Post by Kris Sherman / The News Tribune on April 17, 2011 at 1:47 pm with 24 Comments »
April 17, 2011 1:50 pm

Pierce Transit’s date for making service cuts permanent is less than 60 days away, and public meetings are scheduled in Gig Harbor and Tacoma this week to discuss the plans.

A public meeting also is set in Olympia for members of the public to get information about how the Pierce Transit reductions will affect express bus service to the capital.

Some 150 people attended a meeting on the proposed cuts last week, and more than 50 talked about “hot important transit is to their lives,” according to Pierce Transit’s website.

The agency, its operations crippled by an explosion at its natural gas refueling station in February, has said it will slash service by 20 percent June 12 and then another 15 percent on Oct. 2.

The cuts are necessary due to increased costs coupled with weak sales tax revenues, CEO Lynne Griffith has said.

Agency officials say they don’t see any way out of the cuts, which were set in motion after a three-tenths of 1 percent increase in the sales tax failed at the polls in February. The accident at the refueling station in Lakewood compounded the problem, they have sais.

The meetings are scheduled to hear from the public about the effect of the proposed cuts and to discuss planned route eliminations and changes to service times. The agency’s rules require such hearings before cuts are made, spokeswoman Jessyn Farrell said last month.

But the hearings aren’t meant to determine whether cuts will come; that decision has already been made.

The Olympia meeting, to be held by Intercity Transit, is to gauge the effect of the Pierce Transit cuts on Olympia service, according to a note on the Pierce Transit website. The meeting also was called to discuss “whether or not Intercity Transit can alter its express service to alleviate the effect,” the Pierce Transit website says.

In addition to the meetings in Gig Harbor, Tacoma and Olympia this week, public sessions are set in Puyallup and Bonney Lake next week.

Here’s the schedule:

Gig Harbor
Monday, 4 to 6 p.m.: Gig Harbor Civic Center, 3510 Grandview St.

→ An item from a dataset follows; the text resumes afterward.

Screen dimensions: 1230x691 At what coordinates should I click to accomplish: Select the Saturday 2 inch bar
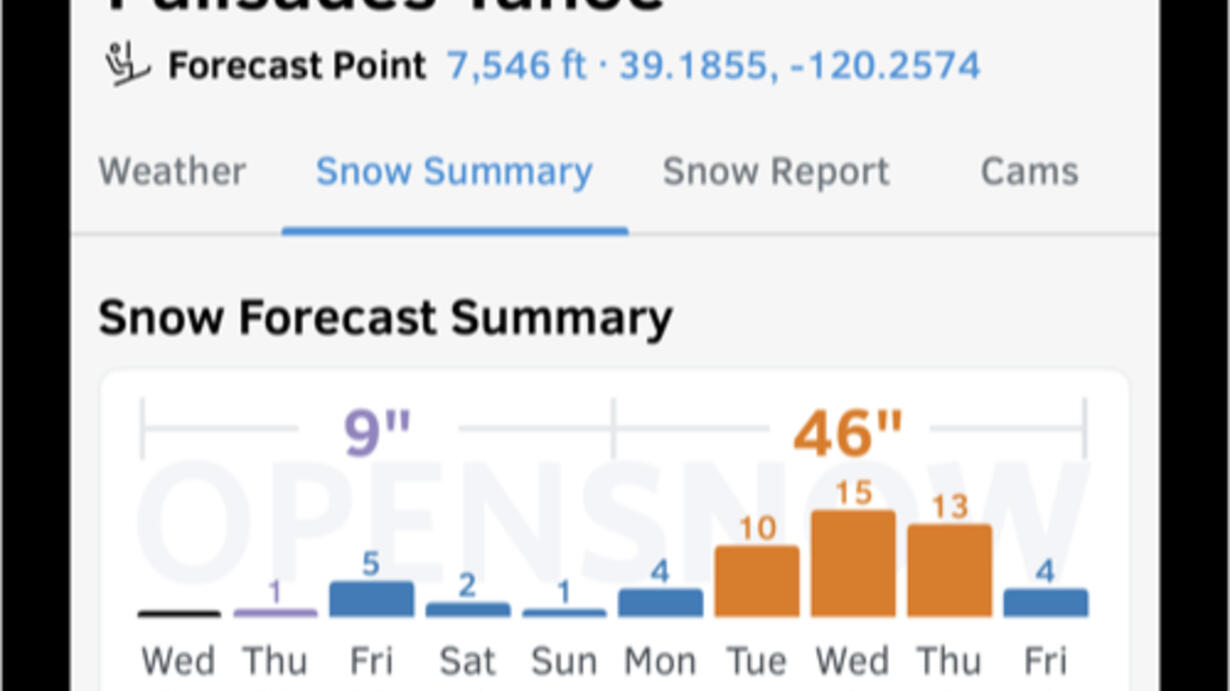pos(467,609)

Olympia (conducted by Intercity Transit):
Wednesday, 5:30 p.m.: 526 Pattison St.S.E.

Tacoma
Thursday, 5 to 7 p.m.: Tacoma City Hall, first floor Council Chambers, 747 Market St.

Puyallup
April 25, 4 to 6 p.m.: Puyallup City Hall, Council Chambers, 333 S Meridian, Puyallup

Bonney Lake
April 28, 5:30 to 7:30 p.m.: Interim Justice Center, 9002 Main St. E.

If you can’t attend a meeting, you may send written comments to the Pierce Transit Operations Planning Division, P.O. Box 99070, Lakewood, WA 98496-0070. Make them ATTN: Tina Lee, principal planner. You also can send them by email to pttomorrow@piercetransit.org. Written comments must be received by April 27.

Leave a comment Comments → 24
  1. tree_guy says:

    The cuts are necessary due to increased costs coupled with weak sales tax revenues, CEO Lynne Griffith has said.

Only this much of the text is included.